Tudo começou com o Chaplin, como não poderia deixar de ser. A Globo costumava exibir festivais com seus filmes nas décadas de 70 e 80. Com o VHS e o DVD, conheci Buster Keaton, Murnau, Lang, Gance… A partir de 2005, plataformas como o Youtube e o Vimeo deram um impulso sem precedentes à brincadeira — os trabalhos dos precursores todos estão ali — Edison, Mélies, Griffith… E claro, Lon Chaney.
Os filmes mudos emanam uma atmosfera de mistério, quase de sonho, algo difícil de explicar, mas fácil de perceber. Claro, o fato de todas as pessoas em cena já terem virado cinzas há tempos ajuda a criar essa sensação. A ausência de falas obrigava os realizadores a serem criativos no uso de uma forma narrativa que era eminentemente visual. Sem a palavra falada os filmes eram mais interessantes — e mais universais.
Uma coisa que gostei em seu conto é como ele tem o ritmo um pouco mais sossegado, sem grandes reviravoltas, mas mostra um personagem, uma busca, alguns contratempos, e vai crescendo. De certa, forma, como um filme antigo.

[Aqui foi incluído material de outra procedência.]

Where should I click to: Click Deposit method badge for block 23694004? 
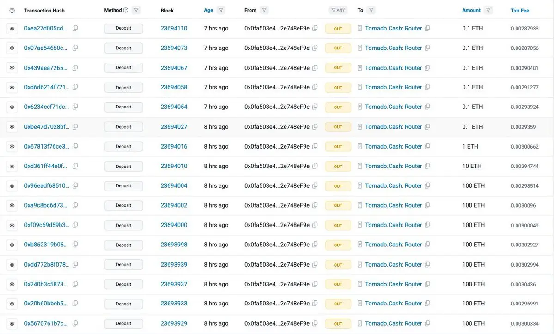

Como foi o processo de criar o conto?
Originalmente seria um post sobre a parceria Tod Browning/Lon Chaney para um blog que eu mantinha com amigos, o Alerta Geral (alertageral.wordpress.com). Eu escrevia geralmente sobre filmes B, usando o pseudônimo Espantalho.
Enquanto eu pesquisava sobre o tema em enciclopédias e sites especializados, uma enorme massa de dados veio à tona, e ao tentar organizar toda essa informação na cabeça, aos poucos foi surgindo a ideia de um conto ambientado nesse universo.

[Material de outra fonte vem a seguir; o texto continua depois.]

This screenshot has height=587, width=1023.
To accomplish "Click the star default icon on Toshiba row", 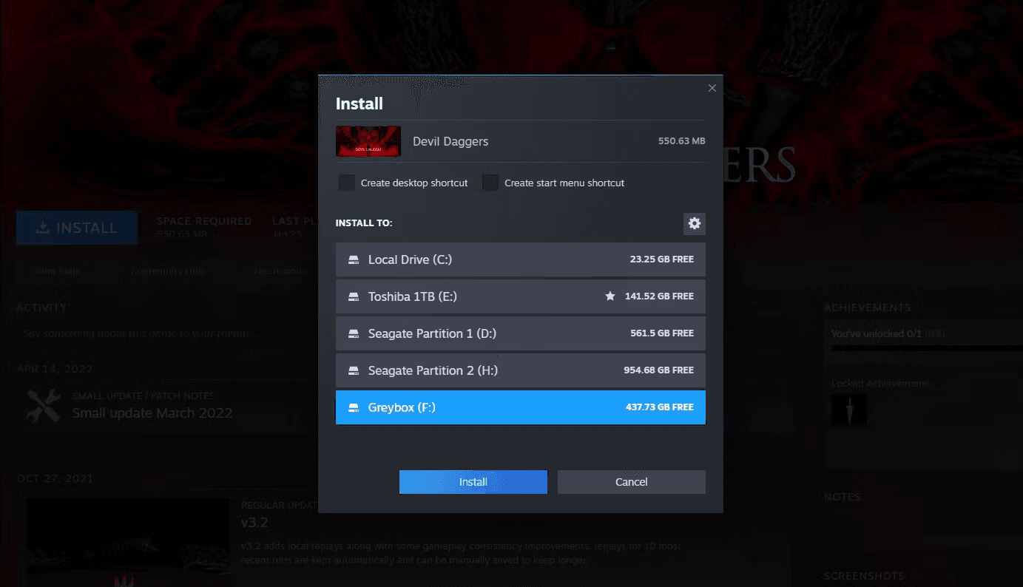I will (x=610, y=296).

Quase todos os dados apresentados no conto – nomes, datas, locais – são factuais. After Midnight é de fato o Graal dos filmes perdidos; o caso do inglês que cometeu um homicídio instigado por uma suposta aparição de Chaney realmente aconteceu. O maior desafio foi inserir os personagens nessa cadeia de acontecimentos sem que ficasse parecendo um verbete da Wikipedia. A certa altura fiquei preocupado que estivesse cometendo aquilo que os gringos chamam de info dumping, ou seja, um despejo excessivo de informações, e que isso pudesse comprometer a fluidez da história. Se fui bem-sucedido, tenho ainda algumas dúvidas. Seja como for, é minha homenagem sincera às pessoas que inventaram a arte de fazer filmes.
Daniel Vargas seria o seu alterego? Você levaria os rolos para casa?
Há certamente pontos em comum, a começar pela atração pelo universo dos filmes antigos. Mas é certo que eu não me comportaria da mesma forma diante de eventos de natureza sobrenatural. O mais provável é que eu deixasse os rolos e voltasse para casa no primeiro voo.
Quais são suas inspirações, no cinema e na literatura?
No cinema contemporâneo, gosto de cineastas que procuram romper com o lugar-comum. Gosto muito do trabalho dos Irmãos Coen, do Michael Haneke e de quase tudo que foi feito na Coreia do Sul nas últimas duas décadas. Entre os antigos, os clássicos de sempre – Murnau, Lang, Chaplin, Browning, na Era Muda; depois Ford, Hawks, Huston, Wilder, Hitchcock. Como cresci nos anos 70-80, Siegel, Polanski, Kubrick, Leone, Eastwood, Spielberg.
“Cândido”, do Voltaire, é meu livro de cabeceira. Poe, Borges, sempre. Dos contemporâneos, “As Incríveis Aventuras de Kavalier and Clay” do Michael Chabon e a Tetralogia Napolitana (sim, já li os quatro) da Elena Ferrante, me fisgaram de jeito.
Você tem outras obras em criação ou para serem publicadas, que poderia nos contar?
Tenho algumas ideias em desenvolvimento, todas elas misturando fato e ficção, do mesmo modo que em Após a Meia-Noite, que é minha estreia na ficção.